THE REQUEST ▸ Copy the items below word for word, from the line with "The width and height of the screenshot is (1226, 619)." to the line with "coord(165,345)", and nothing else.

▼

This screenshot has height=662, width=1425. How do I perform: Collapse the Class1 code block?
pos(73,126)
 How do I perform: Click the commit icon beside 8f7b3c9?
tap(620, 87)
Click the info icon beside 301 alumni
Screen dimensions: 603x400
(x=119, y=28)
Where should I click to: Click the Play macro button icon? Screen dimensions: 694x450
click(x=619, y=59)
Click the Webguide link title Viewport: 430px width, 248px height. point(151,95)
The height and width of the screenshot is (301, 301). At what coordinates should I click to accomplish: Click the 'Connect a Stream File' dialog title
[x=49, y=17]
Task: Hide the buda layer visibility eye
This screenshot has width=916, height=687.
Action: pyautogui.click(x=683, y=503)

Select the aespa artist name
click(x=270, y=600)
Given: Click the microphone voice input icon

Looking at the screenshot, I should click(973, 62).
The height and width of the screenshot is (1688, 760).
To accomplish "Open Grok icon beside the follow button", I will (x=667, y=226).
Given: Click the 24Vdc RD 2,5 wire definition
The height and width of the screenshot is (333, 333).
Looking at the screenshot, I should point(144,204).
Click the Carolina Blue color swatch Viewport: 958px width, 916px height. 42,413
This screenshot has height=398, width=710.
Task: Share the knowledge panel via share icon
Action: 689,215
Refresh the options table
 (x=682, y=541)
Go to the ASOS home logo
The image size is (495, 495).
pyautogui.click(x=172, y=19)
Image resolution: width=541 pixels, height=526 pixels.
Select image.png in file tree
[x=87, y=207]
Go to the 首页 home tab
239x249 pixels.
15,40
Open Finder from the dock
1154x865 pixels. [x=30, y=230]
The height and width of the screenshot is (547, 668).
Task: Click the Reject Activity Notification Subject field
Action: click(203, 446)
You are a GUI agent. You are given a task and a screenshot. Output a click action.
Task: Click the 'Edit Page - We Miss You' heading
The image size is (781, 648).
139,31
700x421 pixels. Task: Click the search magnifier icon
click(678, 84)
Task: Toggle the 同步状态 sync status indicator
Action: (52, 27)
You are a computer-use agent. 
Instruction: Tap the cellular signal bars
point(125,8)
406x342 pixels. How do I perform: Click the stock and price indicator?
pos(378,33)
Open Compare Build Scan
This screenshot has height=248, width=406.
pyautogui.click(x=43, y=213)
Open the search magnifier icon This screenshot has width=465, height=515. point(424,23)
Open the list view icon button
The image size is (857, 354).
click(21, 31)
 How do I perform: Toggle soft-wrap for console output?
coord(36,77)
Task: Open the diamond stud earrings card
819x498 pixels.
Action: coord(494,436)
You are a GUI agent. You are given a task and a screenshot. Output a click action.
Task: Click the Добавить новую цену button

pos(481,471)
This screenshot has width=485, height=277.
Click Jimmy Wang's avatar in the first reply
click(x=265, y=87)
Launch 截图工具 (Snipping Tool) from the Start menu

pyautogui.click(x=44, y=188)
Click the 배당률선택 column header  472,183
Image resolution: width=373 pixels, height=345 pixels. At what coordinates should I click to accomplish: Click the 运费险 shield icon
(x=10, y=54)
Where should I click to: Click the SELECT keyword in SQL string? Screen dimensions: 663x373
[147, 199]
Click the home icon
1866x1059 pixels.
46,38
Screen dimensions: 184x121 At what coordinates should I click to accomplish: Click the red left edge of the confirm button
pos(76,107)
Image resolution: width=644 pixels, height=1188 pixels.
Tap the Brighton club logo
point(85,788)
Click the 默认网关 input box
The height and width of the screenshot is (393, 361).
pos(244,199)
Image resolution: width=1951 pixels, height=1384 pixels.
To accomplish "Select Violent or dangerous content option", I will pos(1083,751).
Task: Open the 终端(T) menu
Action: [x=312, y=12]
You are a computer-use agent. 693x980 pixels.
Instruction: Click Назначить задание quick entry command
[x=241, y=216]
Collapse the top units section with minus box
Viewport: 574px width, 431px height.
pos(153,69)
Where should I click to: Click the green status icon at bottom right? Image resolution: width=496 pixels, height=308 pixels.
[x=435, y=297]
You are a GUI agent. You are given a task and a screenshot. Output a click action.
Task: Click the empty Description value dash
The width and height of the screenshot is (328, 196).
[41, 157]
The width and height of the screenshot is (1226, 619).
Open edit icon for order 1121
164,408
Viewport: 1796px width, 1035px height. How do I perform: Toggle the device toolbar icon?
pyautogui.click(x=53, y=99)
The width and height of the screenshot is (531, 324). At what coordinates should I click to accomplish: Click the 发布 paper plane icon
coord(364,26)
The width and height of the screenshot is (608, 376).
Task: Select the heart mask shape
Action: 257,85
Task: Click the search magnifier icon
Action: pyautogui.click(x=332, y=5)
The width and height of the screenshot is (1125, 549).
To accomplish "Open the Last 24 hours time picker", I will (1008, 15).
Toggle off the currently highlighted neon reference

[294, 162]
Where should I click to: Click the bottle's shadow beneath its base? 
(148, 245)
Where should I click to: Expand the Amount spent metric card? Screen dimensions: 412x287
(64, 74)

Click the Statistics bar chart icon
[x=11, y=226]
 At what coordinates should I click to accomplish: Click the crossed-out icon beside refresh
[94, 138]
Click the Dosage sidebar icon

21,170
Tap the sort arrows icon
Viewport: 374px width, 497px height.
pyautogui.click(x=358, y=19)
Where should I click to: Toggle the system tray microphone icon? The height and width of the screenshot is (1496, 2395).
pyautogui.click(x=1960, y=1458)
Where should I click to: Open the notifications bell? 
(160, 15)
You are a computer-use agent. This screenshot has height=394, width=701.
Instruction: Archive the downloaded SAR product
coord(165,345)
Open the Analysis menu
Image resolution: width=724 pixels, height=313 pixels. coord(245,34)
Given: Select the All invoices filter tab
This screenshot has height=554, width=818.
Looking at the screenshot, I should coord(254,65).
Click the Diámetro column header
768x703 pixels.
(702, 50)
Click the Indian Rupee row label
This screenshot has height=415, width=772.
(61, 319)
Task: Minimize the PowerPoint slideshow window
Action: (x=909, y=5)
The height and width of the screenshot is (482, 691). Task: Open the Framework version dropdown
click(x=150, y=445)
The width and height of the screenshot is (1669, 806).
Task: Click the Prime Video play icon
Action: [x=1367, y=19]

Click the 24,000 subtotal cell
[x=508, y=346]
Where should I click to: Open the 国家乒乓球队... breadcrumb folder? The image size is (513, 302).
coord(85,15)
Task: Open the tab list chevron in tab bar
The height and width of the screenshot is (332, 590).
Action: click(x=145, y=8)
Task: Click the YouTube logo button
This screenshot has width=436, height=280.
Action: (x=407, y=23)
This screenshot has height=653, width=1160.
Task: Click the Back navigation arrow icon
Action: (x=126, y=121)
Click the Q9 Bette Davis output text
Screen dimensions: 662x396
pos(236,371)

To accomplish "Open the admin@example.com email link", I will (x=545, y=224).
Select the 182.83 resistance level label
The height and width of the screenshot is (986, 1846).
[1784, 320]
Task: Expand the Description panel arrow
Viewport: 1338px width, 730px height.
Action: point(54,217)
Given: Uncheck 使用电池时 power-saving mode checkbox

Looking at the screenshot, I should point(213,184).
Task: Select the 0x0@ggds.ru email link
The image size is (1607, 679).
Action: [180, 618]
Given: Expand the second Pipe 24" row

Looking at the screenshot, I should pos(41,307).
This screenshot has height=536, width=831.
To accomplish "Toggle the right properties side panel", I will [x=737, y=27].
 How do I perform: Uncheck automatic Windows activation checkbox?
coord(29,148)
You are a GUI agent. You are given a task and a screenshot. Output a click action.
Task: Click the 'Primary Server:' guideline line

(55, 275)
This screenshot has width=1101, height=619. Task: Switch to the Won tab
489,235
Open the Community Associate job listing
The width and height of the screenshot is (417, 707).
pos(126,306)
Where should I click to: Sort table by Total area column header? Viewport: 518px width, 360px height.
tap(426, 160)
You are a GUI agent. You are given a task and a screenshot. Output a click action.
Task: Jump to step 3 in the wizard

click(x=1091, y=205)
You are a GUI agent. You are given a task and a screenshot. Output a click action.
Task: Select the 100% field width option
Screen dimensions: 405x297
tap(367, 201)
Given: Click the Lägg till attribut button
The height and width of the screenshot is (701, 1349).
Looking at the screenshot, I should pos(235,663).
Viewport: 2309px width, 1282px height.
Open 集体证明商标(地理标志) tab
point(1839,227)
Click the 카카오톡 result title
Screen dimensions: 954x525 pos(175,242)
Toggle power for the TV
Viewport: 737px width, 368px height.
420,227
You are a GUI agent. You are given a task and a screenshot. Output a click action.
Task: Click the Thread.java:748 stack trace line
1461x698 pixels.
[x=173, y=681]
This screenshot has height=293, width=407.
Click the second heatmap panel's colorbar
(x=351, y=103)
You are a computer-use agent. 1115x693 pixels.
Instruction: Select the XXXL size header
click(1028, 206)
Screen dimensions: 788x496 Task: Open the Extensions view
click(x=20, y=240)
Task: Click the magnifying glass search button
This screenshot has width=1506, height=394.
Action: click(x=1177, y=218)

▲

COMPLETE ANSWER ▸
The width and height of the screenshot is (1226, 619).
Open edit icon for order 1121
164,408
Viewport: 1796px width, 1035px height. How do I perform: Toggle the device toolbar icon?
pyautogui.click(x=53, y=99)
The width and height of the screenshot is (531, 324). At what coordinates should I click to accomplish: Click the 发布 paper plane icon
coord(364,26)
The width and height of the screenshot is (608, 376).
Task: Select the heart mask shape
Action: 257,85
Task: Click the search magnifier icon
Action: pyautogui.click(x=332, y=5)
The width and height of the screenshot is (1125, 549).
To accomplish "Open the Last 24 hours time picker", I will (1008, 15).
Toggle off the currently highlighted neon reference

[294, 162]
Where should I click to: Click the bottle's shadow beneath its base? 
(148, 245)
Where should I click to: Expand the Amount spent metric card? Screen dimensions: 412x287
(64, 74)

Click the Statistics bar chart icon
[x=11, y=226]
 At what coordinates should I click to accomplish: Click the crossed-out icon beside refresh
[94, 138]
Click the Dosage sidebar icon

21,170
Tap the sort arrows icon
Viewport: 374px width, 497px height.
pyautogui.click(x=358, y=19)
Where should I click to: Toggle the system tray microphone icon? The height and width of the screenshot is (1496, 2395).
pyautogui.click(x=1960, y=1458)
Where should I click to: Open the notifications bell? 
(160, 15)
You are a computer-use agent. This screenshot has height=394, width=701.
Instruction: Archive the downloaded SAR product
coord(165,345)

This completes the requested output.